David Sackett defined compliance bias in his 1979 paper on Biases in Analytic Research “In experiments requiring patient adherence to therapy, issues of efficacy become confounded with those of compliance, e.g. it is the high-risk coronary patients who quit exercise programs.”
Participants, therefore, who are compliant with an intervention may differ from those who are non-compliant, and in ways that might affect the risk of the outcome being measured. This means that compliance is a confounding factor in assessing the effect of the intervention. Compliance can also be termed adherence.
Medication compliance may be a surrogate for factors that improve health outcomes such as fractures. Little is known about the size of this potential “healthy adherer” effect. One study evaluated the hypothesis that compliance with placebo (defined as they took 80% or more of dispensed study medication) is associated inversely with bone loss and fractures among women participating in the Fracture Intervention Trial (FIT) using daily medication diaries.
Among 3,169 women randomised to placebo, 82% had high compliance. Bone loss at the total hip was lower in the compliant placebo-treated women (p = 0.04), and in women, with high placebo compliance compared to those with low compliance a nonsignificant reduced risk for hip fracture was observed (adjusted hazard ratio = 0.67, 95% confidence interval 0.30-1.45).
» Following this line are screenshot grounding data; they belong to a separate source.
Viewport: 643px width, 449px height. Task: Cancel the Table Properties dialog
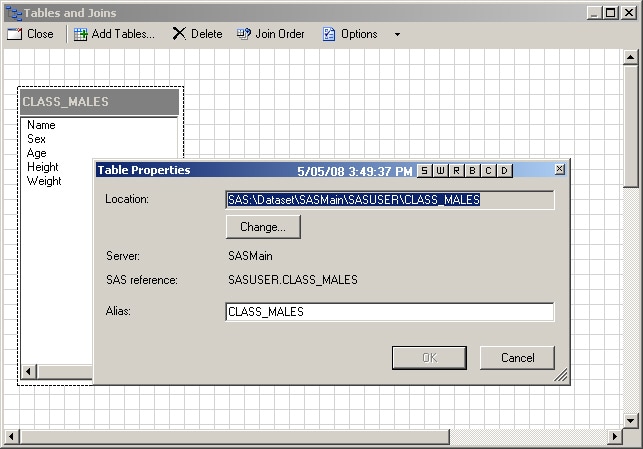[x=517, y=358]
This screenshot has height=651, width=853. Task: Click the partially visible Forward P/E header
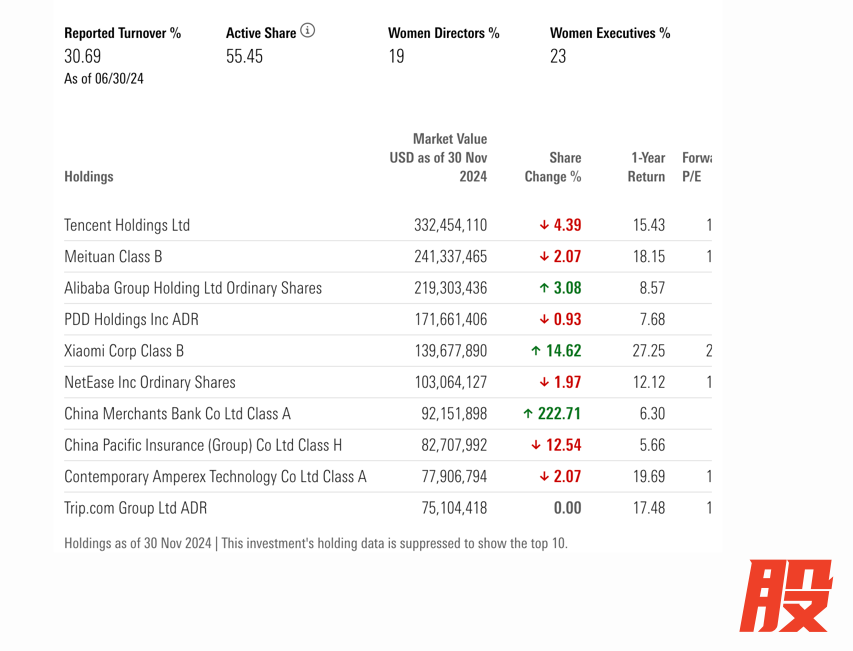[695, 167]
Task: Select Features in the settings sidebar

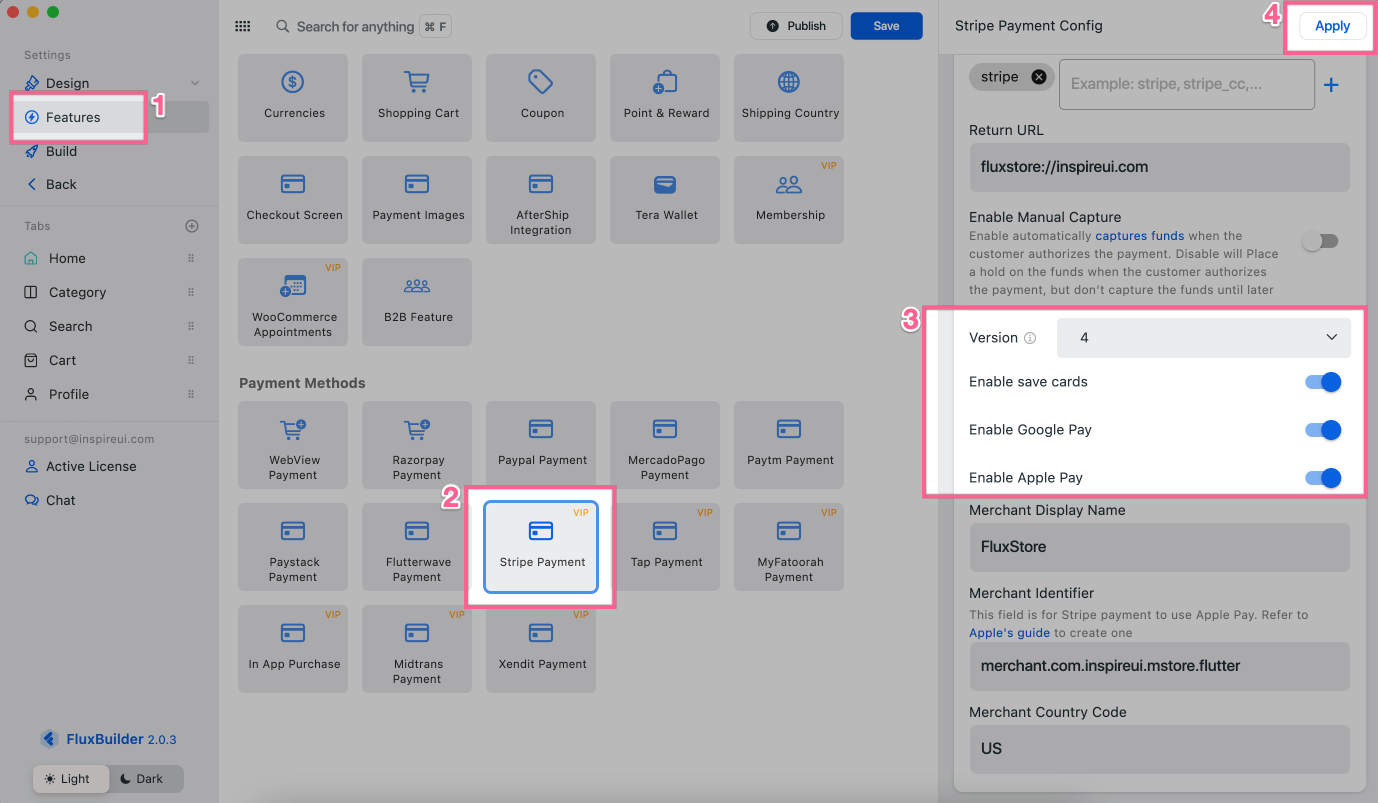Action: coord(73,117)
Research has shown that adherence to prescribed treatment reduces adverse outcomes (van Boven et al. 2014; Higgins et al. 2009).
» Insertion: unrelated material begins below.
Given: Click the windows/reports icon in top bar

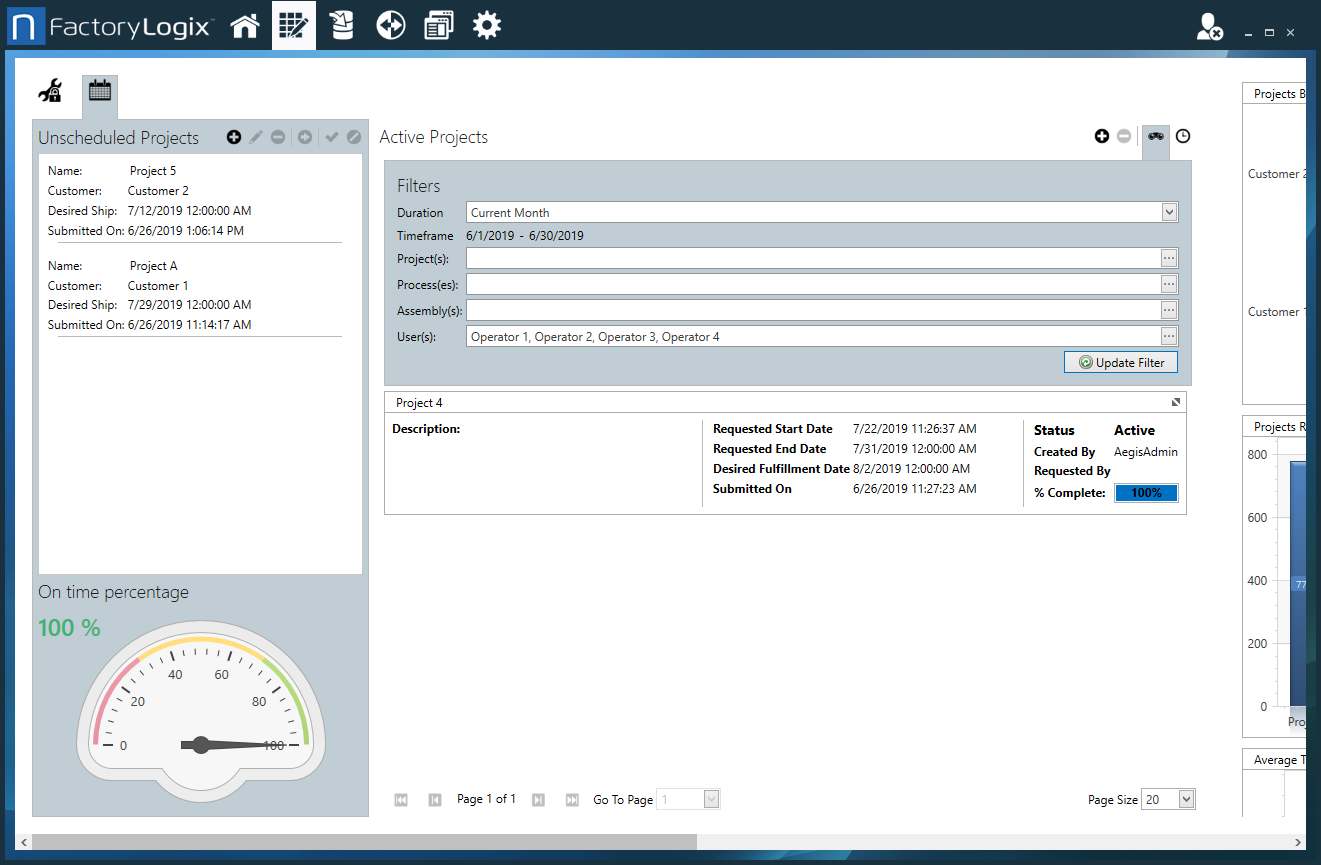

It is therefore important to know about and account for compliance when investigating the effect of interventions. In 1980, the Coronary Drug Project Research Group explored the influence of adherence on mortality in the long-term treatment of coronary heart disease. Good adherers to clofibrate (defined as patients who took 80% or more of the protocol prescription during the five-year follow-up period) had substantially lower five-year mortality than poor adherers (15.0 vs 24.6%). However, the authors found results in the placebo group, (15.1 per cent mortality for good adherers vs 28.3% for poor adherers.
Clinical trials should attempt to collect data on compliance and while analyses should include the intention to treat analysis, where possible, exploratory secondary analyses investigating the impact of non-compliance would help inform the levels of compliance that affect the outcome of interest.